僕をいつか、忘れゆく君へ 【本編ティーザー漫画付】

作者: 門戸

 

 あー。おつかれ、さーん!


 ようやく今日も終わったなぁ、きっっつい二刻やってんな。後ろでうようよ、応援してるだけの俺がこんだけ疲れてんのやもん。実際に戦ってる、お前の疲労困憊やいかに!


 今日はちょっとだけ、老練隊長の判断がにぶかったような気がしぃひん? 何や、ふたご兄弟の“防御壁”も押され気味で不安定やった……。お前はその辺、ぎちっと補助に入らなあかんかったし。そうそう、となり第六十一隊の攻撃援助もあったから、余計にややこしかったな! うーん……やっぱし≪敵≫の間隔がずいぶん狭かったんが、主要因やよ。まー、この辺に対応して配置決めるんは上の指揮部やしー。現場に出てるこっちとしては、もうどうしようもないな。でもお前は、いつも通りでようやったよ!


 ほんとに本当に、ようやっとるよ。お前は。


 どうしてそこんとこに、俺は手ぇ貸してやれんかな、と。どうしょもないこと考えて、またまた後悔してまうくらい、お前はまじめにひたむきに、最善つくしとる。わかっとるよ、俺みとるもん。ずーっと。

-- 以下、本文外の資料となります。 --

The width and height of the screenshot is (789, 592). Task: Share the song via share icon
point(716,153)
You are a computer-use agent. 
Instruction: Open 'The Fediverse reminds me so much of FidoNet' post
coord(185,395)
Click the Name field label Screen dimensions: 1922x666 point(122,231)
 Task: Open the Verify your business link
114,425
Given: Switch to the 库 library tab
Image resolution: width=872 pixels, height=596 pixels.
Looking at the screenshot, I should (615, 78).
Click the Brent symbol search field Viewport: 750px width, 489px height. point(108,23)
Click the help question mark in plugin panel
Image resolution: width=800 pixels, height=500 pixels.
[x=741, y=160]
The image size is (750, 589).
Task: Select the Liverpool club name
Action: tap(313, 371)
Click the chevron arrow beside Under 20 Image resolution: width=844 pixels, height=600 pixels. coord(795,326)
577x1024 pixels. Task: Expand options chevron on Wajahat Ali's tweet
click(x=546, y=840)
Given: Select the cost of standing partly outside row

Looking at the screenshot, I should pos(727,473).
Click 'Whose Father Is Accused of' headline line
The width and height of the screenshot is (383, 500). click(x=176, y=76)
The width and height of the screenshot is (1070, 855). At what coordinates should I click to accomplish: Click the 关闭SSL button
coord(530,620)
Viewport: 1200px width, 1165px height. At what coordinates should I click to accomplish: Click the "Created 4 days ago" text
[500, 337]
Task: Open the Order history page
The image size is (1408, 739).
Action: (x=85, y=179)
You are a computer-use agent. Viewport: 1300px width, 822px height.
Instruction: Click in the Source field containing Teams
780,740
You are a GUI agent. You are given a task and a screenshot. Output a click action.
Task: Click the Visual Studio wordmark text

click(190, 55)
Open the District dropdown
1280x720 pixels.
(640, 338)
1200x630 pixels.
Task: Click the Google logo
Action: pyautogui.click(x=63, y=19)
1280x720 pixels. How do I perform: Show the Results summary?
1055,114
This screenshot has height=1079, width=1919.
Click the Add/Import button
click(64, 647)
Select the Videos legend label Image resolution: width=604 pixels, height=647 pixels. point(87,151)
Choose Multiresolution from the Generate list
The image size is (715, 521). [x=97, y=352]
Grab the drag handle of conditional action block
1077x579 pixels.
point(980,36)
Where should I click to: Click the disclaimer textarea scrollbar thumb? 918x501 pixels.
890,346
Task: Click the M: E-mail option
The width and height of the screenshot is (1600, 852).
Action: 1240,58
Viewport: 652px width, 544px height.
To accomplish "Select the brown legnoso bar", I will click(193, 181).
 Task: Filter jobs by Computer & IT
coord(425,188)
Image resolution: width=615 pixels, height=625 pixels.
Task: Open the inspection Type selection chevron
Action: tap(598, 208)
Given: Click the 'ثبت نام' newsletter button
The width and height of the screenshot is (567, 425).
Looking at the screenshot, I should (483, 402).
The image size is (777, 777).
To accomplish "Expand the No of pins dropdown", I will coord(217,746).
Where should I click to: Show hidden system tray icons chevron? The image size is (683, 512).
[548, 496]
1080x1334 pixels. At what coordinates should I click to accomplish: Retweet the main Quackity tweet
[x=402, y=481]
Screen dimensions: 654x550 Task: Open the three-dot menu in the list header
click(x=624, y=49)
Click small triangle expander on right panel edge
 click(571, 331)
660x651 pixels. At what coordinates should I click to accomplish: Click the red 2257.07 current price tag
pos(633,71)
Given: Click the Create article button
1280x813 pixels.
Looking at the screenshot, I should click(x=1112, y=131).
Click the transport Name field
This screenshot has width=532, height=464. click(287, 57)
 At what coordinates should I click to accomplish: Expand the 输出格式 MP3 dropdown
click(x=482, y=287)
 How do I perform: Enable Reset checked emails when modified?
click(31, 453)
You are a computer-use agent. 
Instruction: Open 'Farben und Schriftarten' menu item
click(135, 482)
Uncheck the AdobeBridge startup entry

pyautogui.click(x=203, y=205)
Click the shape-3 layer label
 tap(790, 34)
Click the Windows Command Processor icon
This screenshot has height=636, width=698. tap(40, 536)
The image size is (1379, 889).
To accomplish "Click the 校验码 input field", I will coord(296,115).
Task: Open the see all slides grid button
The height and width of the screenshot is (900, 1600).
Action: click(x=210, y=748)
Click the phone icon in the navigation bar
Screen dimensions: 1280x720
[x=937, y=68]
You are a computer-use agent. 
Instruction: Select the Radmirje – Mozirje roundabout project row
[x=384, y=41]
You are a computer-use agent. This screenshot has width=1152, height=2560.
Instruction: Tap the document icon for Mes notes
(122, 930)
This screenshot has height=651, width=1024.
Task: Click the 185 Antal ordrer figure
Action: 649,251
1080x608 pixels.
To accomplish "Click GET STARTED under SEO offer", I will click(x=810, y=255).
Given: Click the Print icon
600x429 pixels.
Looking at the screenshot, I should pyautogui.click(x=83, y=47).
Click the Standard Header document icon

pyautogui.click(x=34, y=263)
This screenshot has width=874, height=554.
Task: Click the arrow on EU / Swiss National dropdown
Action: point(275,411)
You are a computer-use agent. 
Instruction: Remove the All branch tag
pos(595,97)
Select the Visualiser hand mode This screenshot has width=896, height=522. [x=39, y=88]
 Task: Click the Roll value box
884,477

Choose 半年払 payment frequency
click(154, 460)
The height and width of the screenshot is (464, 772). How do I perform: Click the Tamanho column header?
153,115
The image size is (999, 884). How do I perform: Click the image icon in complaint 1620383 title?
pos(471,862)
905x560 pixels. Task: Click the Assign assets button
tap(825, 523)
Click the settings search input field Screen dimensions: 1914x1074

 だからな、 ……疲れとるんは仕方ないけど。そうゆう悲しい顔、しんといてんか……。


 気の利いたぼけ・・の一つも言われへんのが、つらくなってまうやん。俺まで一緒、かなしゅうなるんよ……。


 仕事終わったんやし、戦線は明日まではるか彼方に関係なーし。もちょっと明るく、ほがらかに行かへ~ん?? え?


 お前、いま…… 俺の名まえ、呼んだ……んかな? ああ……そっか。


 後方支援がなんでか長いこと来んと、皆の調子が狂い始めたあの局面。俺ならあそこで、どう攻撃するかってこと? ふーむ。


 むしろ攻撃理術はしいひんよ。それこそでっかい変人おにいに連続びりびり雷撃落としてもらってー、≪敵≫がぎゃふんと弱ったとこに、ずばっと青く風刃で切り込んで確実に仕留める、……ちゅうのが俺の理想の定石やけど。うちの老練隊長は、よっぽどのことがなければ連続攻撃はさせん人やしな。せやし……たぶん隊長とお前と、一緒になって三人でひたすら防御の援護にまわるかな? ほいで、≪敵≫どもが壁を押し疲れたところを狙って、効果的に一撃……てとこかいな。


 うーん、にしても……。でっかいにいやんは今日もぶっちぎり元気やったな。皆がこんだけ調子悪い中で、あんだけぴんぴんしとるのは……天然変人やのー。ほんまに、一体どこから来てんねん。あの活力源……。老練隊長もあんまし慎重に石橋叩いてばっかでなく、あの天然資源をもっと有効活用したらええのんとちがうか? 枯渇する恐れとか、たぶんないで。


 お、ほれほれ! そのでっかい変人がお前を呼んどるよ!


 よ、宿舎に帰りよし。砂まみれやもん、洗い落とせば身体も頭もさっぱり軽くなるよって、な。元気出し!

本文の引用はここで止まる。